• WHAT YOU WILL DO
What is needed is an exact copy of all the records.
------------------------
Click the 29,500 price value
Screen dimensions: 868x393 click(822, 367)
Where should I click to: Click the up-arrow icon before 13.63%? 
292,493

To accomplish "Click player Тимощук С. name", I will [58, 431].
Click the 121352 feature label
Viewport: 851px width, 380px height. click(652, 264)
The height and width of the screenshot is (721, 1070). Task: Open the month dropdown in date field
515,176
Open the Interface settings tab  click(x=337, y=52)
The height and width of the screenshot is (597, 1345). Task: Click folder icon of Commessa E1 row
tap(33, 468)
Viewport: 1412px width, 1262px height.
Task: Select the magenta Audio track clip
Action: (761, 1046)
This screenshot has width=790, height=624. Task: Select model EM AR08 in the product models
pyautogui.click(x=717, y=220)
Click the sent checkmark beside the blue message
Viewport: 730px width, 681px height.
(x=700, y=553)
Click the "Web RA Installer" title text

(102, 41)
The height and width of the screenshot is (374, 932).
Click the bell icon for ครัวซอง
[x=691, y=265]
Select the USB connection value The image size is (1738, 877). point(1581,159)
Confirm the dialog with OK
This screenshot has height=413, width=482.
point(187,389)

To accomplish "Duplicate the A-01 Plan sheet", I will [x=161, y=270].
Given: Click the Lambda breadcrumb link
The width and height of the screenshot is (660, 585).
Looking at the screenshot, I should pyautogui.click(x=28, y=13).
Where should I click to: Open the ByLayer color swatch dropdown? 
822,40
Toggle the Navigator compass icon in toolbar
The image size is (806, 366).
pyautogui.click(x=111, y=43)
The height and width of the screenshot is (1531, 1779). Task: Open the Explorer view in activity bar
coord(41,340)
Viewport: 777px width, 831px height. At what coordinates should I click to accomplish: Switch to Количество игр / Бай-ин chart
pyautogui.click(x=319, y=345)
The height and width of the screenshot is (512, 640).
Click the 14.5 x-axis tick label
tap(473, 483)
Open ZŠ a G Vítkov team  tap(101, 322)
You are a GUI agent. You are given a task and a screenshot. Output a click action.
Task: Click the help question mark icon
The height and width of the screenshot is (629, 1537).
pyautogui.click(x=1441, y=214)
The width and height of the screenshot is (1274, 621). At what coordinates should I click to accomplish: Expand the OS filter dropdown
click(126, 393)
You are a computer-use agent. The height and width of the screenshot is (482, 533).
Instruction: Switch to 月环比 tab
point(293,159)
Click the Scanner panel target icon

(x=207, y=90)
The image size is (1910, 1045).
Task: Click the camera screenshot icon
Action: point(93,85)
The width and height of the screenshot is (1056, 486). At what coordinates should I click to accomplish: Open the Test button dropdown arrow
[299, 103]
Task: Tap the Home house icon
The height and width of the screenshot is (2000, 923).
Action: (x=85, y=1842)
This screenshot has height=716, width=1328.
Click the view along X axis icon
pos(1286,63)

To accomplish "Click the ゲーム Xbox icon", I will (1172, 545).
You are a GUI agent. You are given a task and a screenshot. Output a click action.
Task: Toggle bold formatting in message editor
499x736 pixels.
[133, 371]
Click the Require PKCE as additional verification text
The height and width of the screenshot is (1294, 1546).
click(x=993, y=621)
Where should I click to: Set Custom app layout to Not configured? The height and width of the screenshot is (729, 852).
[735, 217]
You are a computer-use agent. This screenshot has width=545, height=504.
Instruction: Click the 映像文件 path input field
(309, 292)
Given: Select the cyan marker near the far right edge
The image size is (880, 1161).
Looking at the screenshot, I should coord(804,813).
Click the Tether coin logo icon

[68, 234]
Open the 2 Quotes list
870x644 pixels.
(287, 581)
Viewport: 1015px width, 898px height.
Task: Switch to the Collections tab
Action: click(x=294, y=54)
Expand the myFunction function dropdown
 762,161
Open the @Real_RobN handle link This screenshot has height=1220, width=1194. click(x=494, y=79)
------------------------
• RESULT OF THE EXERCISE
Click the 29,500 price value
Screen dimensions: 868x393 click(822, 367)
Where should I click to: Click the up-arrow icon before 13.63%? 
292,493

To accomplish "Click player Тимощук С. name", I will [58, 431].
Click the 121352 feature label
Viewport: 851px width, 380px height. click(652, 264)
The height and width of the screenshot is (721, 1070). Task: Open the month dropdown in date field
515,176
Open the Interface settings tab  click(x=337, y=52)
The height and width of the screenshot is (597, 1345). Task: Click folder icon of Commessa E1 row
tap(33, 468)
Viewport: 1412px width, 1262px height.
Task: Select the magenta Audio track clip
Action: (761, 1046)
This screenshot has width=790, height=624. Task: Select model EM AR08 in the product models
pyautogui.click(x=717, y=220)
Click the sent checkmark beside the blue message
Viewport: 730px width, 681px height.
(x=700, y=553)
Click the "Web RA Installer" title text

(102, 41)
The height and width of the screenshot is (374, 932).
Click the bell icon for ครัวซอง
[x=691, y=265]
Select the USB connection value The image size is (1738, 877). point(1581,159)
Confirm the dialog with OK
This screenshot has height=413, width=482.
point(187,389)

To accomplish "Duplicate the A-01 Plan sheet", I will [x=161, y=270].
Given: Click the Lambda breadcrumb link
The width and height of the screenshot is (660, 585).
Looking at the screenshot, I should pyautogui.click(x=28, y=13).
Where should I click to: Open the ByLayer color swatch dropdown? 
822,40
Toggle the Navigator compass icon in toolbar
The image size is (806, 366).
pyautogui.click(x=111, y=43)
The height and width of the screenshot is (1531, 1779). Task: Open the Explorer view in activity bar
coord(41,340)
Viewport: 777px width, 831px height. At what coordinates should I click to accomplish: Switch to Количество игр / Бай-ин chart
pyautogui.click(x=319, y=345)
The height and width of the screenshot is (512, 640).
Click the 14.5 x-axis tick label
tap(473, 483)
Open ZŠ a G Vítkov team  tap(101, 322)
You are a GUI agent. You are given a task and a screenshot. Output a click action.
Task: Click the help question mark icon
The height and width of the screenshot is (629, 1537).
pyautogui.click(x=1441, y=214)
The width and height of the screenshot is (1274, 621). At what coordinates should I click to accomplish: Expand the OS filter dropdown
click(126, 393)
You are a computer-use agent. The height and width of the screenshot is (482, 533).
Instruction: Switch to 月环比 tab
point(293,159)
Click the Scanner panel target icon

(x=207, y=90)
The image size is (1910, 1045).
Task: Click the camera screenshot icon
Action: point(93,85)
The width and height of the screenshot is (1056, 486). At what coordinates should I click to accomplish: Open the Test button dropdown arrow
[299, 103]
Task: Tap the Home house icon
The height and width of the screenshot is (2000, 923).
Action: (x=85, y=1842)
This screenshot has height=716, width=1328.
Click the view along X axis icon
pos(1286,63)

To accomplish "Click the ゲーム Xbox icon", I will (1172, 545).
You are a GUI agent. You are given a task and a screenshot. Output a click action.
Task: Toggle bold formatting in message editor
499x736 pixels.
[133, 371]
Click the Require PKCE as additional verification text
The height and width of the screenshot is (1294, 1546).
click(x=993, y=621)
Where should I click to: Set Custom app layout to Not configured? The height and width of the screenshot is (729, 852).
[735, 217]
You are a computer-use agent. This screenshot has width=545, height=504.
Instruction: Click the 映像文件 path input field
(309, 292)
Given: Select the cyan marker near the far right edge
The image size is (880, 1161).
Looking at the screenshot, I should coord(804,813).
Click the Tether coin logo icon

[68, 234]
Open the 2 Quotes list
870x644 pixels.
(287, 581)
Viewport: 1015px width, 898px height.
Task: Switch to the Collections tab
Action: click(x=294, y=54)
Expand the myFunction function dropdown
 762,161
Open the @Real_RobN handle link This screenshot has height=1220, width=1194. click(x=494, y=79)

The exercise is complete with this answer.